Data pipeline

From the initial data of atomic structures to the tensorflow dataset that can be used for training, a data pipeline goes through the following three steps, which is demonstated in the example script. This data pipeline is designed for convenient data manipulation and data transparency.

Step 1: Create descriptor

Users just need to provide the atomic structures saved as extxyz files (with lattice, atom coordinates, potential energy, atomic forces and stress), which are converted to lammps datafiles (with ASE, lmpdata files are not saved) in order to compute descriptors and derivatives (in the format of lammps dump files). LAMMPS has to be pre-compiled with the subroutines(compute and dump_local) inside atomdnn/lammps folder. The function to create descriptors is:

create_descriptors(xyzfile_path = xyzfile_path, \
                   xyzfile_name = xyzfile_name, \
                   lmpexe = lmpexe, \
                   descriptors_path = descriptors_path, \
                   descriptor = descriptor, \
                   descriptor_filename = descriptor_filename, \
                   der_filename = der_filename)

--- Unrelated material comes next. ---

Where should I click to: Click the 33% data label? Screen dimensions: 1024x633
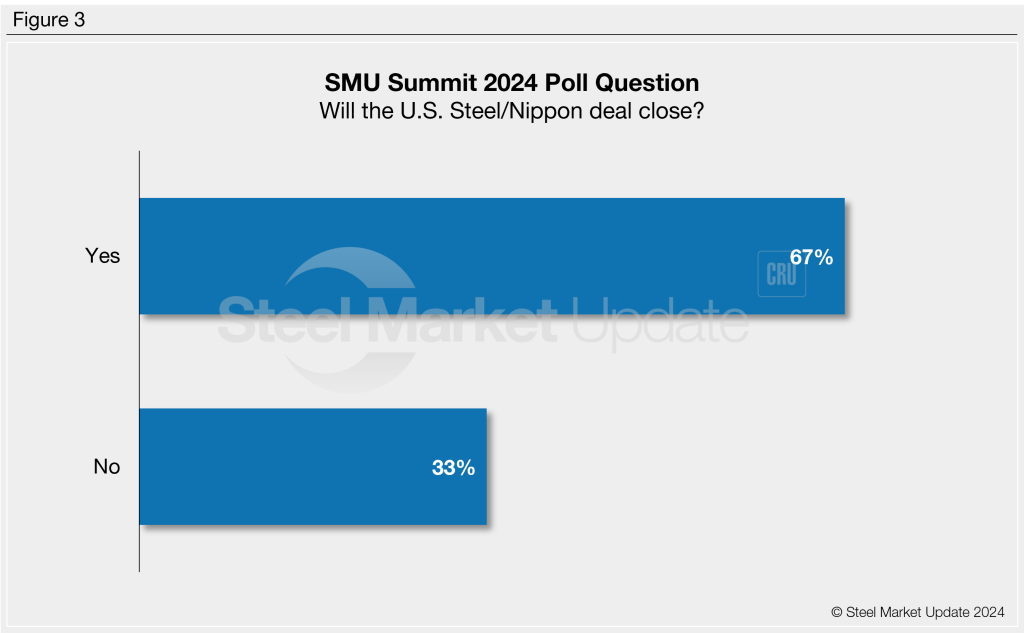point(453,467)

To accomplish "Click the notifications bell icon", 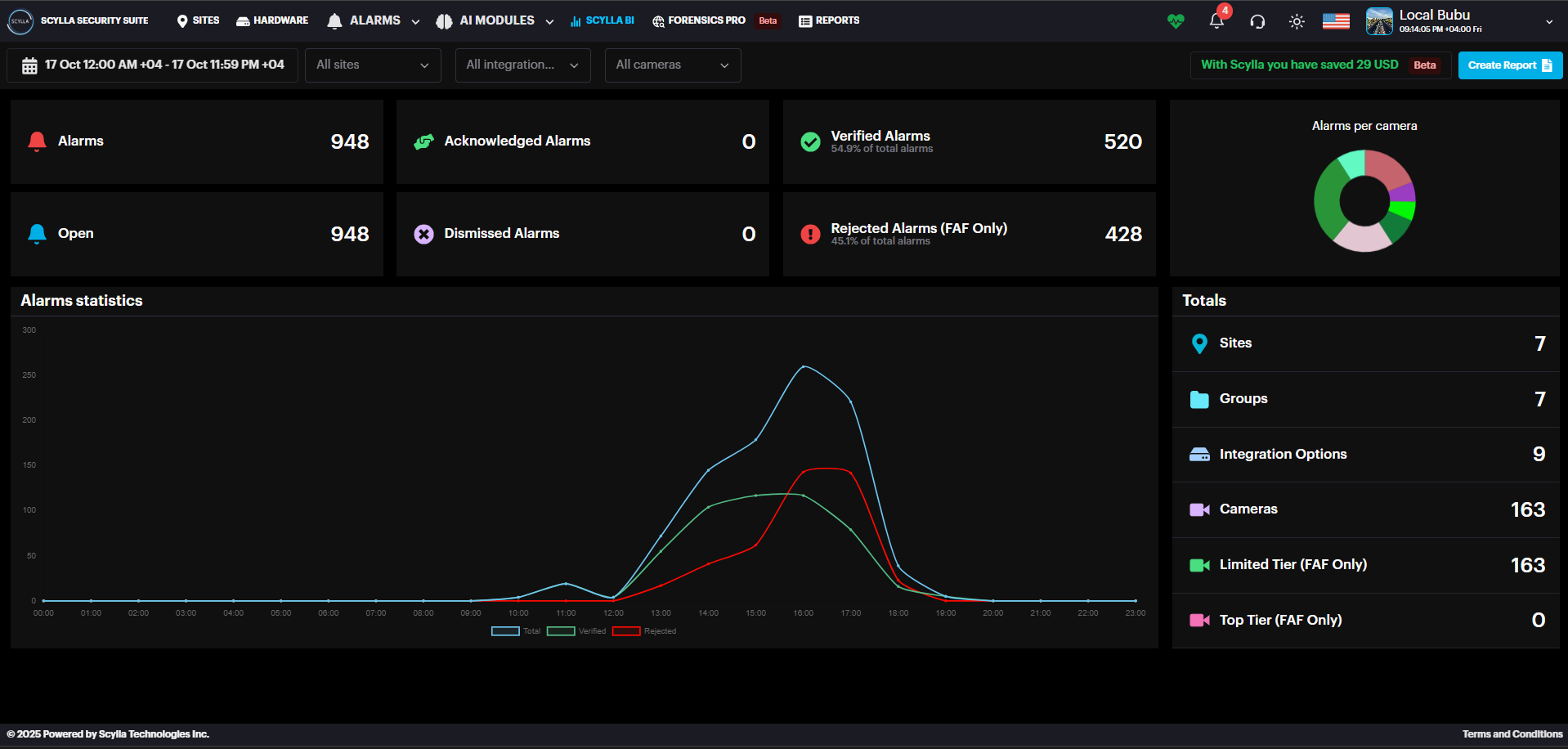I will click(x=1216, y=21).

Step 2: Read inputs&outputs

We use a python class object ‘Data’ to handle reading inputs and outputs. The inputs are descriptors and their derivatives and outputs include potential energies, atomic forces and stress.

mdata = Data()
mdata.read_inputdata(fp_filename=fp_filename,der_filename=der_filename)
mdata.read_outputdata(xyzfile_path=xyzfile_path, xyzfile_name=xyzfile_name)

This data object can be conveniently manipulated. For example, the inputs can be accessed as (assuming the Data object is called mdata):

  • mdata.input_dict[‘fingerprints’][i][j][k] gives the k-th fingerprint of j-th atom in i-th image.

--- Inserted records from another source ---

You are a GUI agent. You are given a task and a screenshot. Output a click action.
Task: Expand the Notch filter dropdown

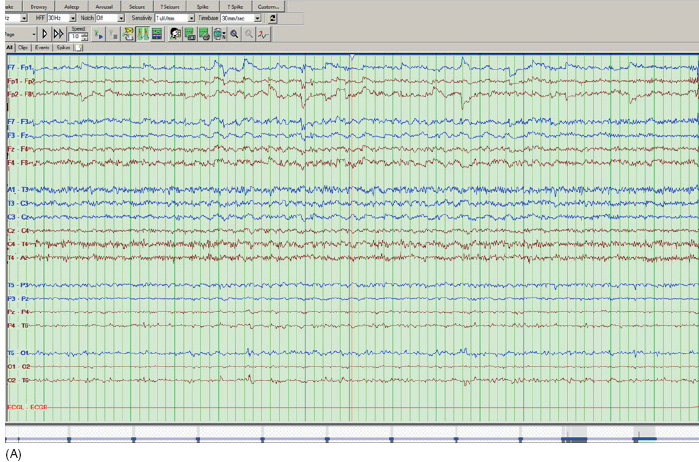pyautogui.click(x=121, y=18)
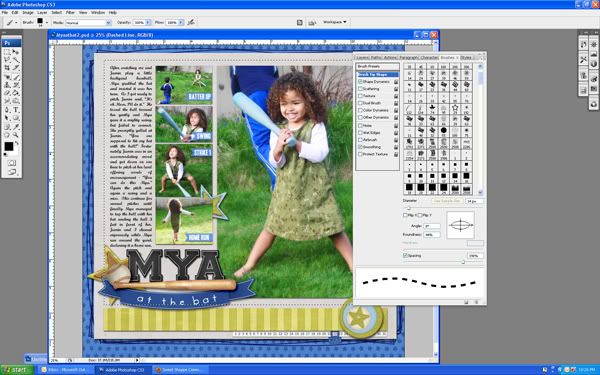Screen dimensions: 600x375
Task: Switch to the Styles tab
Action: point(466,58)
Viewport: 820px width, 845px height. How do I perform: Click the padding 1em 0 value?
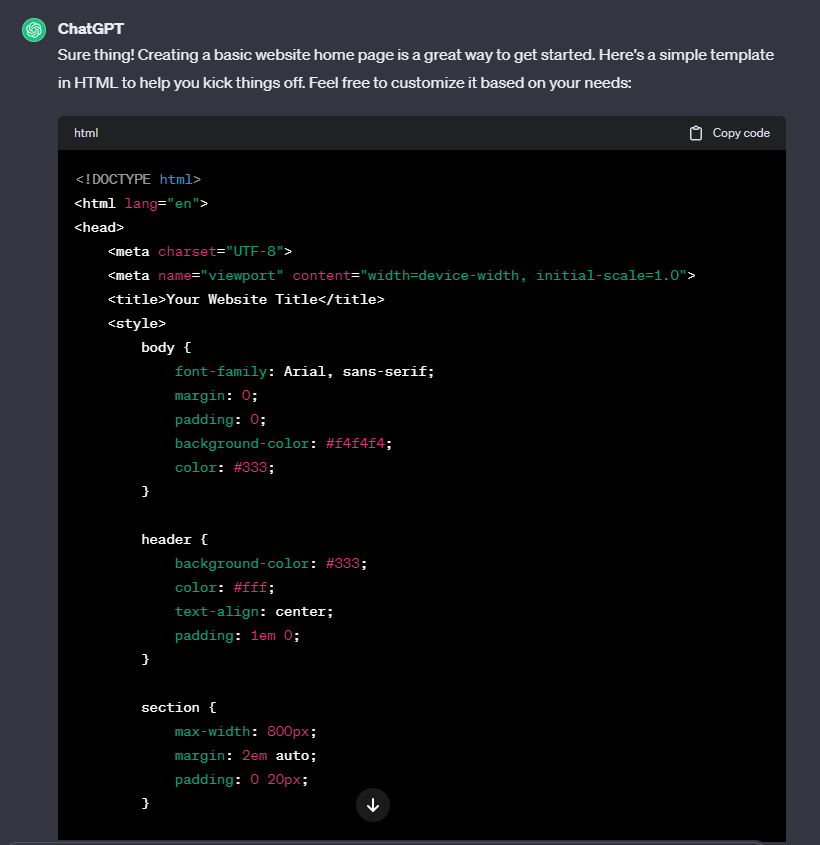270,635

  • mdata.input_dict[‘atom_type’][i][j] gives the atom type of j-th atom in i-th image.

  • mdata.input_dict[‘volume’][i] gives the volume of i-th image

  • mdata.input_dict[‘dGdr’][i][j][k][m] gives the derivative of k-th fingerprint in j-th derivative pair of i-th image w.r.t m-th cooridinate.

  • mdata.input_dict[‘center_atom_id’][i][j] gives the center atom id in j-th derivative pair of i-th image.

  • mdata.input_dict [‘neighbor_atom_id’][i][j] gives the neighbor atom id in j-th derivative pair of i-th image. Note that the neighbors could be ghost atoms.

  • mdata.input_dict [‘neighbor_atom_coord’][i][j][m][0] gives the m-th coordiate of neighbor atom in j-th derivative pair of i-th image. Note that the last dimension of the array is 1 which is added for matrix multiplication in neural network force_stress_layer.

The outputs can be accessed as:

  • mdata.output_dict[‘pe’][i] gives the potential energy of i-th image.

  • mdata.output_dict[‘force’][i][j] gives the force vector of j-th atom in i-th image.

  • mdata.output_dict[‘stress’][i] gives the stress of i-th image

Step 3: Create tensorflow dataset

For the convenience of reuse and share the data, data are saved in the format of tensorflow dataset.

tf_dataset = tf.data.Dataset.from_tensor_slices((mdata.input_dict,mdata.output_dict))
tf.data.experimental.save(tf_dataset, dataset_path)